Date published: 12/4/2012

BY SCOTT SHENK

Several dozen people, including local elected officials, showed up for a meeting Monday night that focused on Virginia's next Six-Year Improvement Plan, the blueprint for future transportation projects across the commonwealth.

Almost half of the 43 people who attended the public hearing at Massaponax High School spoke to a small contingent of state transportation leaders, with much of the focus aimed at projects along the I-95 corridor.

Issues with Virginia Railway Express also were a talking point among local elected officials, as well as plans for a new racetrack in Thornburg.

The meeting was the last of nine throughout the state in which residents and elected officials got a chance to tell state transportation leaders about key issues in their areas. The local meeting was postponed in October due to Hurricane Sandy.

The transportation leaders at Monday's meeting included Cord Sterling, a Stafford County supervisor and member of the Commonwealth Transportation Board, which has final say in what projects make it in the SYIP, and David Tyeryar, Virginia's deputy secretary of transportation.

The current 2013-2018 SYIP has $11.4 billion in funding set aside for both roads and mass transit projects.

The next plan, which was the focus of Monday's meeting, will present officials with funding challenges, Charles Kilpatrick, VDOT's chief deputy commissioner, told the gathering.
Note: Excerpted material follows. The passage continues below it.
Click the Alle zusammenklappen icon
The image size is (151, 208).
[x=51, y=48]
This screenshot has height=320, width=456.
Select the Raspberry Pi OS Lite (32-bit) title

Five residents Monday voiced concern about increased traffic and congestion if Old Dominion Speedway moves to Thornburg from Manassas, as has been proposed.

The owner of the racetrack has a contract to buy property off Mudd Tavern Road near I-95. The Spotsylvania Board of Supervisors has to first approve the plans, which would need special-use permits and rezoning.

"I've lived there 40 years," said Joyce Ackerman, whose home stands along Roxbury Mill Road, not far from where the racetrack would be built.

"We can hardly move" now because of congestion around U.S. 1 and I-95, she said, echoing other speakers who live in the area. Ackerman also said heavy traffic makes driving in the area dangerous, and the racetrack would only make things worse.

But it was the I-95 corridor that received most of the attention from speakers Monday night.